● 10

932 132 125
                                    

''bugün enerjik görünüyorsun rintarō.'' oturduğu masasından gülümseyen doktoru, eliyle önündeki koltuğu gösterdi.

suna yalnızca başı ile onaylarken ona gösterilen yere oturdu. eğer düşündüğü soru ona yöneltilirse ne yapacağını bilmiyordu.

''son görüşmemizden bu yana nasılsın?'' doktor shimizu, önündeki defterin sayfalarını çevirirken sordu.

yeşil gözlü omuz silkerek cevapladı. ''her zamanki gibi.'' doktoru gülümsedi. aynı olmadığını her halinden belliydi.

''o halde sana ufak bir sorum olacak,'' dedi defteri kapatıp bakışlarını suna'ya çevirirken. ''neden mesajıma beş saat sonra, yani gecenin üçünde döndün. evinin buraya yirmi dakika uzaklıkta olduğunu sanıyordum. ayrıca seninle yaptığımız düzen programına tamamen ters bir saat.''

suna ne cevap vereceğini bilemedi. cidden bu kadar zamanı varken neden bir bahane düşünmemişti? elbette osamu adlı yeni arkadaşına kafayı takıp onu gözlemlemekle çok meşgul olduğu içindi. bu düşünceler dudaklarının istemsizce kıvrılmasına neden olurken doktoru anlamamış şekilde kaşlarını çattı.
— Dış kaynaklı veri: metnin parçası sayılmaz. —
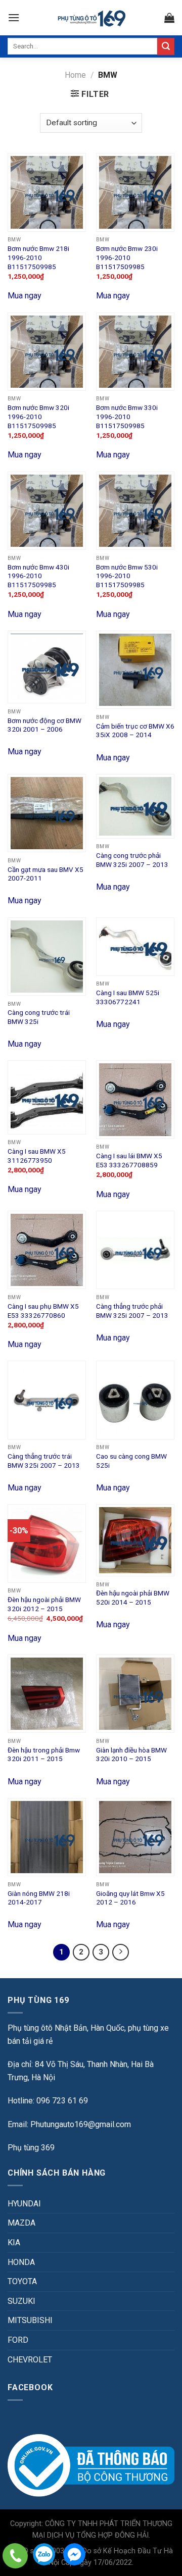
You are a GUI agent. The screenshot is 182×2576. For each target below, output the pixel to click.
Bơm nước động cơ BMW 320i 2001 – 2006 (44, 725)
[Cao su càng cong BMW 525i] (135, 1400)
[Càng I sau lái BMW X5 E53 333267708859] (135, 1099)
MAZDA (21, 2223)
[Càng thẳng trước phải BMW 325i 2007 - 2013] (135, 1250)
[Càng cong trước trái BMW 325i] (47, 956)
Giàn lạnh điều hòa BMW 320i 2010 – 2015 (131, 1754)
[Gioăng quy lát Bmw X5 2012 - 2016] (135, 1837)
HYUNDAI (24, 2203)
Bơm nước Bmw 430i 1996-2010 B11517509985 (38, 576)
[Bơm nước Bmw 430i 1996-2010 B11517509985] (47, 511)
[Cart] (169, 18)
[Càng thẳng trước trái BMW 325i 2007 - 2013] (47, 1400)
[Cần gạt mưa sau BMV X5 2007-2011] (47, 813)
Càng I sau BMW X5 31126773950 (37, 1155)
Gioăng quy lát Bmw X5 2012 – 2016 (130, 1898)
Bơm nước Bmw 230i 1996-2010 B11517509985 (127, 257)
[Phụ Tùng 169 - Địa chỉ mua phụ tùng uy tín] (91, 18)
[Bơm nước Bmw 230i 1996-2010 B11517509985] (135, 192)
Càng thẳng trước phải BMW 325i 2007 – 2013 (132, 1310)
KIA (14, 2242)
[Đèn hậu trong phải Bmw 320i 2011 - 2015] (47, 1694)
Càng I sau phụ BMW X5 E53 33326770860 (43, 1310)
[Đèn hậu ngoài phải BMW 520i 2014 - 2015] (135, 1540)
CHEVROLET (30, 2359)
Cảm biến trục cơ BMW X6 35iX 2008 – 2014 (135, 730)
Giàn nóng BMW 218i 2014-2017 (39, 1898)
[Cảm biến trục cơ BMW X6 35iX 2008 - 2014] (135, 670)
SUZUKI (21, 2301)
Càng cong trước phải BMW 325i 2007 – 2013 (132, 859)
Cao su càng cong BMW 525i (131, 1460)
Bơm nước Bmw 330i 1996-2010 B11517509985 (127, 416)
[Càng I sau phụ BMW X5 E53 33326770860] (47, 1250)
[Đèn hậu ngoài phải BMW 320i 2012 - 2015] (47, 1543)
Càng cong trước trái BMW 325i (39, 1016)
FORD (18, 2340)
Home (75, 75)
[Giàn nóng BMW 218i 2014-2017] (47, 1837)
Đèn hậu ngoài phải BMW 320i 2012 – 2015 (44, 1604)
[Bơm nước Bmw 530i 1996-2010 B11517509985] (135, 511)
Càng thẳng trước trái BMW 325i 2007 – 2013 (44, 1460)
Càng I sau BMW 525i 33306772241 (127, 997)
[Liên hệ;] (15, 2555)
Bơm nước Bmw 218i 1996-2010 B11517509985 (38, 257)
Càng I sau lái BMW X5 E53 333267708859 (129, 1160)
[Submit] (165, 46)
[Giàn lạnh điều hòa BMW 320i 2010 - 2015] (135, 1694)
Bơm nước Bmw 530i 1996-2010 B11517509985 (127, 576)
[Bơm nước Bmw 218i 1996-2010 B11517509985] (47, 192)
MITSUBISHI (30, 2320)
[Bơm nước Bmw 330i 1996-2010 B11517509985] (135, 352)
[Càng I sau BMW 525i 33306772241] (135, 946)
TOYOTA (22, 2281)
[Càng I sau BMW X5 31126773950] (47, 1097)
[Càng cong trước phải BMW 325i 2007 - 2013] (135, 806)
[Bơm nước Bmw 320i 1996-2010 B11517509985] (47, 352)
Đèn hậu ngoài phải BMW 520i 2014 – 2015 (132, 1597)
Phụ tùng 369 (31, 2147)
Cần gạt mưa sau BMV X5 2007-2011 (45, 874)
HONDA (21, 2262)
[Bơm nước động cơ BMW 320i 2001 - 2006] (47, 667)
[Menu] (14, 17)
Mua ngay (24, 295)
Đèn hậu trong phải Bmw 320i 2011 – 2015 (44, 1754)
''rintarō, beni dinliyor musun?'' adının söylenmesi üzerine hayaller alemini terk eden suna, doktorundan dediği şeyi tekrarlamasını istedi.

shimizu dirseklerini masaya yaslayarak suna'yı incelemeye başladı. ''bugün aklın burada değil ancak kötü bir şey göremiyorum. son günlerde güzel bir şey mi yaşadın?''

suna anlatıp anlatmamak konusunda ciddi bir ikileme düşmüştü. doktoru da olsa, osamu ile olanların o ana özel ve farklı şeyler olmasını istemişti. zihni tüm detayları derince işleyip raflarına kaldırmışken ortaya sermek onluk değildi. hiç arkadaşı olmaması onu az konuşan ve her şeyi kendine saklayan biri haline getirmişti çünkü.

''rintarō, buraya sorunları çözmek için geldin. eğer seni iyi yönden etkileyen bir şey olduysa bunu benimle paylaşman sana yardım etme olanağımı arttırır.''

bu sözler kulaklarından içeri dolarken karşısındakinin yalnızca onu düzeltmek için çabalayan biri olduğu gerçeği zihninde ampul gibi yandı.

bakışlarını ellerine indirerek tek bir cümle ile olan şeyi açıkladı, ''biri ile tanıştım.''

doktor gözlerine şaşkın bakışlarını, dudaklarına ise ufak bir tebessüm yerleştirirken uzun zamandır duymayı beklediği şeyin mutluluğunu yaşadı.

''nasıl gerçekleştiğinden bahsedelim o zaman.'' doktorunun neşeli bir tonda konuşması suna'ya cesaret verdi. başını kaldırmadan cümlelerini sıraladı.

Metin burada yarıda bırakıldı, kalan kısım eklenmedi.